Wednesday, April 4, 2012

#379: Bruce Springsteen's Greetings From Asbury Park, N.J.


Not atypical of a debut, Greetings From Asbury Park saw The Boss leaving the gate with something of a limp. It would take a couple more albums for him to dial in his writing and match it in the studio to the Phil Spector sounds running around in his head, but for the time being Springsteen was content to announce himself as a post-industrial troubadour, a sort of middle child between Bob Dylan and John Prine. For all of its unevenness, however, Greetings had, and still has, much to recommend it. "Growing Up" hints at the future bombast of Born To Run, while "Does This Bus Stop at 82nd Street" renders, with a curiously abstract clarity, the lives of America's runaways, rejects and hustlers, a ragged cast of characters that Springsteen would continue to flesh out on subsequent releases. Early stabs at balladry "Mary Queen of Arkansas" and "The Angel" carry the weight of an earnestness just a bit too forced, while piano rocker "For You" sounds a little more like Oyster Bay, Long Island than Asbury Park, New Jersey. Closer "It's Hard to Be a Saint in the City" is a pure Springsteen song, marred by an odd nasal affect that falls somewhere between Dylan and Cher. The song everybody will recognize, of course, is opening track and Springsteen's first single, "Blinded By the Light." It failed to chart until Manfred Mann's Earth Band resurrected it five years later, giving it an arena rock treatment along with the occasional lyrical adjustment (e.g. "Cut loose like a Deuce" became "Revved up like a Deuce," the last word being famously mis-pronounced). The original, with its acoustic guitar and crowded lyric, bears a somewhat Subterranean Homesick Blues quality, and holds up much more favorably over time than Mann's more successful version.

Some other thoughts:

#378, Toots and the Maytals' Funky Kingston: This record lacks the formulaic approach and herbally infused inertia that's turned me off to so much of the reggae canon over the years. Toots was not one to shy away from carrying a substantial load, and on Funky Kingston he and his band invoked the soul of Sam Cooke, the funk of James Brown and the playfulness of Desmond Dekker. The stand-out title track sounds like sunshine itself, and will surely be making its way into my BBQ mixes this summer.
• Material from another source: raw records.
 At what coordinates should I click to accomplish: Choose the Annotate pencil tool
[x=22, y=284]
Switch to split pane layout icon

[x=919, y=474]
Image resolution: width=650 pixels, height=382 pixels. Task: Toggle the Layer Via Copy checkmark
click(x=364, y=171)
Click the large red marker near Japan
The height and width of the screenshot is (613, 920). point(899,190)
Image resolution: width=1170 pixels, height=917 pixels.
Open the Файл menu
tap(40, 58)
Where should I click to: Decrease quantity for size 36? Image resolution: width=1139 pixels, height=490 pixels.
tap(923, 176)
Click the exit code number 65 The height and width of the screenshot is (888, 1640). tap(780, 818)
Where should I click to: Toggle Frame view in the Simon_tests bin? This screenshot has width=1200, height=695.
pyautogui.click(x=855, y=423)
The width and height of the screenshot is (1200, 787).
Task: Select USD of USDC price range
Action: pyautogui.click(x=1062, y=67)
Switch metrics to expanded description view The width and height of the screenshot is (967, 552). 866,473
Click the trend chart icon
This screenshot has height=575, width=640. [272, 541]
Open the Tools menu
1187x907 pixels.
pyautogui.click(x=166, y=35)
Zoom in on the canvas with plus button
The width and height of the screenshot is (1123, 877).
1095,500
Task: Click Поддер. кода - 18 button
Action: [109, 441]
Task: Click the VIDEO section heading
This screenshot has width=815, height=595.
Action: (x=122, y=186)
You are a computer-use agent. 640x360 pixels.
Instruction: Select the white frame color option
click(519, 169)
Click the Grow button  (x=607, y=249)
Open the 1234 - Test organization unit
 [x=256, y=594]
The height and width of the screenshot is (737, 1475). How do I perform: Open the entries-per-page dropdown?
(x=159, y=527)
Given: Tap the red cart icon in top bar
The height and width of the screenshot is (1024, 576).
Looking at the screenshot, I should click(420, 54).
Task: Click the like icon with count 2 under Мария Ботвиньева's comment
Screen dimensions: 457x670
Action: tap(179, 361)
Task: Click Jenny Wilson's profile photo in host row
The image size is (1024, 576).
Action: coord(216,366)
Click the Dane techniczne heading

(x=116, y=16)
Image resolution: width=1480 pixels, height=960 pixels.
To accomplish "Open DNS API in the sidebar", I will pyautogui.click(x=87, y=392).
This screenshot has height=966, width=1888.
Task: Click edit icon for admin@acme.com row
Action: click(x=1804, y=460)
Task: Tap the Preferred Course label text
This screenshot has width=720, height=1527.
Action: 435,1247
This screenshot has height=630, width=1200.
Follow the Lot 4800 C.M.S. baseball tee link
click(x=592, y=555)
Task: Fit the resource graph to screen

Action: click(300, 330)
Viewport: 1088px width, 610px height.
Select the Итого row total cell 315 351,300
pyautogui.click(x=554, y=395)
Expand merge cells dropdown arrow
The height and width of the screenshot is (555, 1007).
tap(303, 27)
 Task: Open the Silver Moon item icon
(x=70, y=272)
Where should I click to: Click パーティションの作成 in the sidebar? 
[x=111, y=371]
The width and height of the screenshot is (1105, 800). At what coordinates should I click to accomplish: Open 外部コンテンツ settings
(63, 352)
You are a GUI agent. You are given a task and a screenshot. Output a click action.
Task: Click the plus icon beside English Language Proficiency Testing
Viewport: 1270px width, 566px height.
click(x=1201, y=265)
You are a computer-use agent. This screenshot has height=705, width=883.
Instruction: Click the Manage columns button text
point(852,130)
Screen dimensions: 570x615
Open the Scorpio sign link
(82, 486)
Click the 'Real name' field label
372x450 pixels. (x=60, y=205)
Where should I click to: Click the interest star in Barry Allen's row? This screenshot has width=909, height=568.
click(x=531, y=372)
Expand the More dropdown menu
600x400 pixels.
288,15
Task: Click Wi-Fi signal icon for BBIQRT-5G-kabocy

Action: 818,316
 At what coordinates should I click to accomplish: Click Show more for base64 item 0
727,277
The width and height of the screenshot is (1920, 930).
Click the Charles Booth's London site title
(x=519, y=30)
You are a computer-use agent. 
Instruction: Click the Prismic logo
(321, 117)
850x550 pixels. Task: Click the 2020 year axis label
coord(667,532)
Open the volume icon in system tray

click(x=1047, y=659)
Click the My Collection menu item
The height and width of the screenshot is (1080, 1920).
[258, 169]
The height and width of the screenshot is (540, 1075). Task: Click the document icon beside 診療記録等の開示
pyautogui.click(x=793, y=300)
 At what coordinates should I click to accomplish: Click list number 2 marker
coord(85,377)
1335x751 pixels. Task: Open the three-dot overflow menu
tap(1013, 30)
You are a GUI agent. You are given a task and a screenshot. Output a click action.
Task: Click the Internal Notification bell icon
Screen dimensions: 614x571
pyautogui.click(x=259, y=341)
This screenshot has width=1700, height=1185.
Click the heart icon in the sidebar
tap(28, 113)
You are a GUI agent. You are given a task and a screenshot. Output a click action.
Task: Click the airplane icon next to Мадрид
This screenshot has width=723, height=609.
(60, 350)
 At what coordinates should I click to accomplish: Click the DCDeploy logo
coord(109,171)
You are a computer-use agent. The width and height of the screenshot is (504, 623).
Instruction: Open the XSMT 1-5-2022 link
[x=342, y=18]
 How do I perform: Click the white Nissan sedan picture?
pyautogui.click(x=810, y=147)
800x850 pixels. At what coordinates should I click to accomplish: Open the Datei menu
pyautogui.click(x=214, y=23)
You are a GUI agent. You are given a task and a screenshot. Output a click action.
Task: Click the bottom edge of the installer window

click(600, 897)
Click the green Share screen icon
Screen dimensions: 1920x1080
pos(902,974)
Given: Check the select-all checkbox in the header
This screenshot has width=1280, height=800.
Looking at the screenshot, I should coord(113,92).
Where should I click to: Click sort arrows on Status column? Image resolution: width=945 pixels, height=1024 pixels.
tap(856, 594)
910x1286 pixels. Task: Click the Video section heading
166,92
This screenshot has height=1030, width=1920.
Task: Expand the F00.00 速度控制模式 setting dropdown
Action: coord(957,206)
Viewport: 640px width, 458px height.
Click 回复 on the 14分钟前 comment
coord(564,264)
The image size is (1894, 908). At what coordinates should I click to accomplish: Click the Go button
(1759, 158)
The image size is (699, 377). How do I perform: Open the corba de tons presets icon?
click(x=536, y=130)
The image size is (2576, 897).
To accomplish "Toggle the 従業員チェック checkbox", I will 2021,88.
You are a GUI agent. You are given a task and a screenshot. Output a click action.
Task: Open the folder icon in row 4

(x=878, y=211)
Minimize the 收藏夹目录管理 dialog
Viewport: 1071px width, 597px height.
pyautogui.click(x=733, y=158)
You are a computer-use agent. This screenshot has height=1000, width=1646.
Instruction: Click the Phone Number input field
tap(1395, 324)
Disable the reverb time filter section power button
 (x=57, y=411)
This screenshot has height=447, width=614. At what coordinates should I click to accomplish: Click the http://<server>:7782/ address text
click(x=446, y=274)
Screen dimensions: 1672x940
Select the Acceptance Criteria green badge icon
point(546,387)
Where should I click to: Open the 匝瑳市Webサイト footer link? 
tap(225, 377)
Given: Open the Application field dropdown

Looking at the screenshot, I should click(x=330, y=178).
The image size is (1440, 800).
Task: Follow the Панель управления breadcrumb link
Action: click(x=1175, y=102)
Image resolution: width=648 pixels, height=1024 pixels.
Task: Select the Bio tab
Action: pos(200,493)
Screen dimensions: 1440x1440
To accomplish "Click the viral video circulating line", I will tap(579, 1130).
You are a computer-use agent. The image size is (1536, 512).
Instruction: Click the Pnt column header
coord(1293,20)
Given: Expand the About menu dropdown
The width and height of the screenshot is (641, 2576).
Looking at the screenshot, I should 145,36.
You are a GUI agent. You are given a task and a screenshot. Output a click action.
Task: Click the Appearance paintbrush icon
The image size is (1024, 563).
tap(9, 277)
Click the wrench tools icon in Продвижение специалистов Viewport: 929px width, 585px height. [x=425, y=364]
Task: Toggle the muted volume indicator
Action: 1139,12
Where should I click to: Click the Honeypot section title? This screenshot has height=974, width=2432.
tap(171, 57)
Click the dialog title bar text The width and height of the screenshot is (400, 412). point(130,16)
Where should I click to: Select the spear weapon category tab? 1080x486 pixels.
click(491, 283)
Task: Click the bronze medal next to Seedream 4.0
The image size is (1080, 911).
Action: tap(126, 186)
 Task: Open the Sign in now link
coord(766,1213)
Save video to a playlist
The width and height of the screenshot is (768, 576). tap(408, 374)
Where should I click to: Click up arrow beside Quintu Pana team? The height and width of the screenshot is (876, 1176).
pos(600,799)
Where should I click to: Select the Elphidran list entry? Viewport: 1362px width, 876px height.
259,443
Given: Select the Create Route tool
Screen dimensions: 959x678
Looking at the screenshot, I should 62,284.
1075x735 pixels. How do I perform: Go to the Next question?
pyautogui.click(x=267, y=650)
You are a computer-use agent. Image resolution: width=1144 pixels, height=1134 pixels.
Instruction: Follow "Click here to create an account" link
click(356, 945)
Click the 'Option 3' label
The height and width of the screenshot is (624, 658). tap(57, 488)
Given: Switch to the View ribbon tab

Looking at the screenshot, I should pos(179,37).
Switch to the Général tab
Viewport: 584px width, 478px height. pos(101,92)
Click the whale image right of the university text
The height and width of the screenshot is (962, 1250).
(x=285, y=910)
#377, TLC's CrazySexyCool: One unfortunate consequence of the introduction of the compact disc was the format's looser time limitations as compared to those of the LP. Suddenly, nine or ten tracks became fifteen or sixteen, and few bands or artists used this new freedom to good effect. TLC is no exception; there's an awful lot of filler on this record. That said, I always did like "Waterfalls." For my money, it's CrazySexyCool's redeeming track.